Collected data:
• • • • •
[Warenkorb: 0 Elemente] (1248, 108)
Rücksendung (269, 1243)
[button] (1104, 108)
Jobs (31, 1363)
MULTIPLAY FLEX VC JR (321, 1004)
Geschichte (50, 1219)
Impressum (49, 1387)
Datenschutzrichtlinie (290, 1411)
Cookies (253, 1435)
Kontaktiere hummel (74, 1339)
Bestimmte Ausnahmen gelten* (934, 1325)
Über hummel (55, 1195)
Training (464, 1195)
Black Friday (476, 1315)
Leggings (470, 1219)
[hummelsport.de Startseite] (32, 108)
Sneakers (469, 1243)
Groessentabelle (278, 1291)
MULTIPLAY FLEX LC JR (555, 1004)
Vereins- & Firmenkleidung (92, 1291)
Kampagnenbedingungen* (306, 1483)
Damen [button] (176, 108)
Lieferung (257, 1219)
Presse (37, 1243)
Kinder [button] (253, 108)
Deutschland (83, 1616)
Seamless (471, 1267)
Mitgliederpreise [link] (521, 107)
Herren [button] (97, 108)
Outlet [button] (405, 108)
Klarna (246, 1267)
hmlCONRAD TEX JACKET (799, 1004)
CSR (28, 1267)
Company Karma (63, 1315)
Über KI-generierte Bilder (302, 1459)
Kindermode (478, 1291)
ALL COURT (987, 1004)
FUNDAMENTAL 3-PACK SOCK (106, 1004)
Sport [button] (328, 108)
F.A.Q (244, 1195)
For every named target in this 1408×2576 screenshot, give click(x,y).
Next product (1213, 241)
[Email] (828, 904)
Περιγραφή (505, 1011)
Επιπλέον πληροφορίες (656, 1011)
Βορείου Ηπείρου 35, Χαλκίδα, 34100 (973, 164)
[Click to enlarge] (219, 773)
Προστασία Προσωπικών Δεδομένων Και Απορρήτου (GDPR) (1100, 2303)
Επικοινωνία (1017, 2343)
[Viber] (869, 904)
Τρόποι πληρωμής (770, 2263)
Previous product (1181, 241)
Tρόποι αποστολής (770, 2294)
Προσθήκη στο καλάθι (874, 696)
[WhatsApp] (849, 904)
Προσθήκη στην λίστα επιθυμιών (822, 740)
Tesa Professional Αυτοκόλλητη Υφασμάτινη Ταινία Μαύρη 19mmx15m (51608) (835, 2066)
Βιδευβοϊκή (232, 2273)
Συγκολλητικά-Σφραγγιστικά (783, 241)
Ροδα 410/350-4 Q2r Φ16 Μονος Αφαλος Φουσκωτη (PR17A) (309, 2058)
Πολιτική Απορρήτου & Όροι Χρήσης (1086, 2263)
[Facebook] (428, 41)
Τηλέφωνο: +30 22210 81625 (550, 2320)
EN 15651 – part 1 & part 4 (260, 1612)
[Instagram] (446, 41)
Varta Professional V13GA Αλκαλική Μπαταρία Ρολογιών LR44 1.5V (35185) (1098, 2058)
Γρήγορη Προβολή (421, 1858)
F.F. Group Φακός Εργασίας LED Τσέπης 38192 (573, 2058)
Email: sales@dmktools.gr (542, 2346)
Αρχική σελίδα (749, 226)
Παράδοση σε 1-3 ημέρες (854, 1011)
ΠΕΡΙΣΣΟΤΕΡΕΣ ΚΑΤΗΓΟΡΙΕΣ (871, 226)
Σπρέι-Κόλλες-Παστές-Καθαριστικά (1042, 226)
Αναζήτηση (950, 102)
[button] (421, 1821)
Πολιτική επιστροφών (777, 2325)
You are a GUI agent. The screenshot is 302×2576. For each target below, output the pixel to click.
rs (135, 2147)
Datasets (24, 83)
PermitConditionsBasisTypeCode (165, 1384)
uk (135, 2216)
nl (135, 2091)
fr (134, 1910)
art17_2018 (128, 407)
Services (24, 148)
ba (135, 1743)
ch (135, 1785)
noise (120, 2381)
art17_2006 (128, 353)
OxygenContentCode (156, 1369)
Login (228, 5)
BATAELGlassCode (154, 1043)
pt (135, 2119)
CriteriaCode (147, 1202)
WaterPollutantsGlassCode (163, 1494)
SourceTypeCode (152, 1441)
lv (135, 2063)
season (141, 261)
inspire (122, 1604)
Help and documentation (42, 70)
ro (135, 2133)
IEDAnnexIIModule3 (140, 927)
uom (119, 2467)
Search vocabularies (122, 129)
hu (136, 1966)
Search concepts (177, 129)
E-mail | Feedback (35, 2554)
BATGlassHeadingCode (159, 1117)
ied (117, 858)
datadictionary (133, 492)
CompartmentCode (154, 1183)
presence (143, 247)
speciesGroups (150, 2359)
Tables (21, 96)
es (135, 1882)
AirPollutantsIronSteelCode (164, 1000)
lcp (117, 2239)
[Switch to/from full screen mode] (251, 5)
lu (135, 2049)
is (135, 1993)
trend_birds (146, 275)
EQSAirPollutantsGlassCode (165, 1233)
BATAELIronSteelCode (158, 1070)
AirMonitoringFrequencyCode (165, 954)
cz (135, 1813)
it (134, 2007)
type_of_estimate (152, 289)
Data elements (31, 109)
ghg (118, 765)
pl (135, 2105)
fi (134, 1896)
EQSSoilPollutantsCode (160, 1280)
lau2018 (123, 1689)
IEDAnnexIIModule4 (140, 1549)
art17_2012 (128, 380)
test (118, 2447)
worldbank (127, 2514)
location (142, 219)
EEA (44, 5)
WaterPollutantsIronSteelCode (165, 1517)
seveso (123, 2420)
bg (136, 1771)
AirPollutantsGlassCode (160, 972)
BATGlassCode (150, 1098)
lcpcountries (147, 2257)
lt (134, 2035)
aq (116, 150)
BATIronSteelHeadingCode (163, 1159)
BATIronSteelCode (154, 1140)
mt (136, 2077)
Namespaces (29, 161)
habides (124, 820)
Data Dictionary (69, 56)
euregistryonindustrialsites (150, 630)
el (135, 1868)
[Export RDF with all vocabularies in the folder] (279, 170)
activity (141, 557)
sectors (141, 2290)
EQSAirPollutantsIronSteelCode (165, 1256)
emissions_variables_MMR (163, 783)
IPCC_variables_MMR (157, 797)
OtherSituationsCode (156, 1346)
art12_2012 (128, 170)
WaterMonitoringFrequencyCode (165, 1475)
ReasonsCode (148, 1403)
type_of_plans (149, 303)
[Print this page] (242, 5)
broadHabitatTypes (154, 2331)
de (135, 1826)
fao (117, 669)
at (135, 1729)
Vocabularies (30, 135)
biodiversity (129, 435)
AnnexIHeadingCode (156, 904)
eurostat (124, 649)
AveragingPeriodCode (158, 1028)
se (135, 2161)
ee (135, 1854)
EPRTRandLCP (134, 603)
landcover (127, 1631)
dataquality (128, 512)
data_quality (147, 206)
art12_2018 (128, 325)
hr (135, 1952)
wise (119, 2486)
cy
• • • • •
**Work instruction**. The records above are to be given again in full, word for word.

**Answer box**.
[Warenkorb: 0 Elemente] (1248, 108)
Rücksendung (269, 1243)
[button] (1104, 108)
Jobs (31, 1363)
MULTIPLAY FLEX VC JR (321, 1004)
Geschichte (50, 1219)
Impressum (49, 1387)
Datenschutzrichtlinie (290, 1411)
Cookies (253, 1435)
Kontaktiere hummel (74, 1339)
Bestimmte Ausnahmen gelten* (934, 1325)
Über hummel (55, 1195)
Training (464, 1195)
Black Friday (476, 1315)
Leggings (470, 1219)
[hummelsport.de Startseite] (32, 108)
Sneakers (469, 1243)
Groessentabelle (278, 1291)
MULTIPLAY FLEX LC JR (555, 1004)
Vereins- & Firmenkleidung (92, 1291)
Kampagnenbedingungen* (306, 1483)
Damen [button] (176, 108)
Lieferung (257, 1219)
Presse (37, 1243)
Kinder [button] (253, 108)
Deutschland (83, 1616)
Seamless (471, 1267)
Mitgliederpreise [link] (521, 107)
Herren [button] (97, 108)
Outlet [button] (405, 108)
Klarna (246, 1267)
hmlCONRAD TEX JACKET (799, 1004)
CSR (28, 1267)
Company Karma (63, 1315)
Über KI-generierte Bilder (302, 1459)
Kindermode (478, 1291)
ALL COURT (987, 1004)
FUNDAMENTAL 3-PACK SOCK (106, 1004)
Sport [button] (328, 108)
F.A.Q (244, 1195)
For every named target in this 1408×2576 screenshot, give click(x,y).
Next product (1213, 241)
[Email] (828, 904)
Περιγραφή (505, 1011)
Επιπλέον πληροφορίες (656, 1011)
Βορείου Ηπείρου 35, Χαλκίδα, 34100 (973, 164)
[Click to enlarge] (219, 773)
Προστασία Προσωπικών Δεδομένων Και Απορρήτου (GDPR) (1100, 2303)
Επικοινωνία (1017, 2343)
[Viber] (869, 904)
Τρόποι πληρωμής (770, 2263)
Previous product (1181, 241)
Tρόποι αποστολής (770, 2294)
Προσθήκη στο καλάθι (874, 696)
[WhatsApp] (849, 904)
Προσθήκη στην λίστα επιθυμιών (822, 740)
Tesa Professional Αυτοκόλλητη Υφασμάτινη Ταινία Μαύρη 19mmx15m (51608) (835, 2066)
Βιδευβοϊκή (232, 2273)
Συγκολλητικά-Σφραγγιστικά (783, 241)
Ροδα 410/350-4 Q2r Φ16 Μονος Αφαλος Φουσκωτη (PR17A) (309, 2058)
Πολιτική Απορρήτου & Όροι Χρήσης (1086, 2263)
[Facebook] (428, 41)
Τηλέφωνο: +30 22210 81625 (550, 2320)
EN 15651 – part 1 & part 4 (260, 1612)
[Instagram] (446, 41)
Varta Professional V13GA Αλκαλική Μπαταρία Ρολογιών LR44 1.5V (35185) (1098, 2058)
Γρήγορη Προβολή (421, 1858)
F.F. Group Φακός Εργασίας LED Τσέπης 38192 (573, 2058)
Email: sales@dmktools.gr (542, 2346)
Αρχική σελίδα (749, 226)
Παράδοση σε 1-3 ημέρες (854, 1011)
ΠΕΡΙΣΣΟΤΕΡΕΣ ΚΑΤΗΓΟΡΙΕΣ (871, 226)
Σπρέι-Κόλλες-Παστές-Καθαριστικά (1042, 226)
Αναζήτηση (950, 102)
[button] (421, 1821)
Πολιτική επιστροφών (777, 2325)
You are a GUI agent. The screenshot is 302×2576. For each target below, output the pixel to click.
rs (135, 2147)
Datasets (24, 83)
PermitConditionsBasisTypeCode (165, 1384)
uk (135, 2216)
nl (135, 2091)
fr (134, 1910)
art17_2018 (128, 407)
Services (24, 148)
ba (135, 1743)
ch (135, 1785)
noise (120, 2381)
art17_2006 (128, 353)
OxygenContentCode (156, 1369)
Login (228, 5)
BATAELGlassCode (154, 1043)
pt (135, 2119)
CriteriaCode (147, 1202)
WaterPollutantsGlassCode (163, 1494)
SourceTypeCode (152, 1441)
lv (135, 2063)
season (141, 261)
inspire (122, 1604)
Help and documentation (42, 70)
ro (135, 2133)
IEDAnnexIIModule3 (140, 927)
uom (119, 2467)
Search vocabularies (122, 129)
hu (136, 1966)
Search concepts (177, 129)
E-mail | Feedback (35, 2554)
BATGlassHeadingCode (159, 1117)
ied (117, 858)
datadictionary (133, 492)
CompartmentCode (154, 1183)
presence (143, 247)
speciesGroups (150, 2359)
Tables (21, 96)
es (135, 1882)
AirPollutantsIronSteelCode (164, 1000)
lcp (117, 2239)
[Switch to/from full screen mode] (251, 5)
lu (135, 2049)
is (135, 1993)
trend_birds (146, 275)
EQSAirPollutantsGlassCode (165, 1233)
BATAELIronSteelCode (158, 1070)
AirMonitoringFrequencyCode (165, 954)
cz (135, 1813)
it (134, 2007)
type_of_estimate (152, 289)
Data elements (31, 109)
ghg (118, 765)
pl (135, 2105)
fi (134, 1896)
EQSSoilPollutantsCode (160, 1280)
lau2018 (123, 1689)
IEDAnnexIIModule4 (140, 1549)
art17_2012 (128, 380)
test (118, 2447)
worldbank (127, 2514)
location (142, 219)
EEA (44, 5)
WaterPollutantsIronSteelCode (165, 1517)
seveso (123, 2420)
bg (136, 1771)
AirPollutantsGlassCode (160, 972)
BATGlassCode (150, 1098)
lcpcountries (147, 2257)
lt (134, 2035)
aq (116, 150)
BATIronSteelHeadingCode (163, 1159)
BATIronSteelCode (154, 1140)
mt (136, 2077)
Namespaces (29, 161)
habides (124, 820)
Data Dictionary (69, 56)
euregistryonindustrialsites (150, 630)
el (135, 1868)
[Export RDF with all vocabularies in the folder] (279, 170)
activity (141, 557)
sectors (141, 2290)
EQSAirPollutantsIronSteelCode (165, 1256)
emissions_variables_MMR (163, 783)
IPCC_variables_MMR (157, 797)
OtherSituationsCode (156, 1346)
art12_2012 (128, 170)
WaterMonitoringFrequencyCode (165, 1475)
ReasonsCode (148, 1403)
type_of_plans (149, 303)
[Print this page] (242, 5)
broadHabitatTypes (154, 2331)
de (135, 1826)
fao (117, 669)
at (135, 1729)
Vocabularies (30, 135)
biodiversity (129, 435)
AnnexIHeadingCode (156, 904)
eurostat (124, 649)
AveragingPeriodCode (158, 1028)
se (135, 2161)
ee (135, 1854)
EPRTRandLCP (134, 603)
landcover (127, 1631)
dataquality (128, 512)
data_quality (147, 206)
art12_2018 (128, 325)
hr (135, 1952)
wise (119, 2486)
cy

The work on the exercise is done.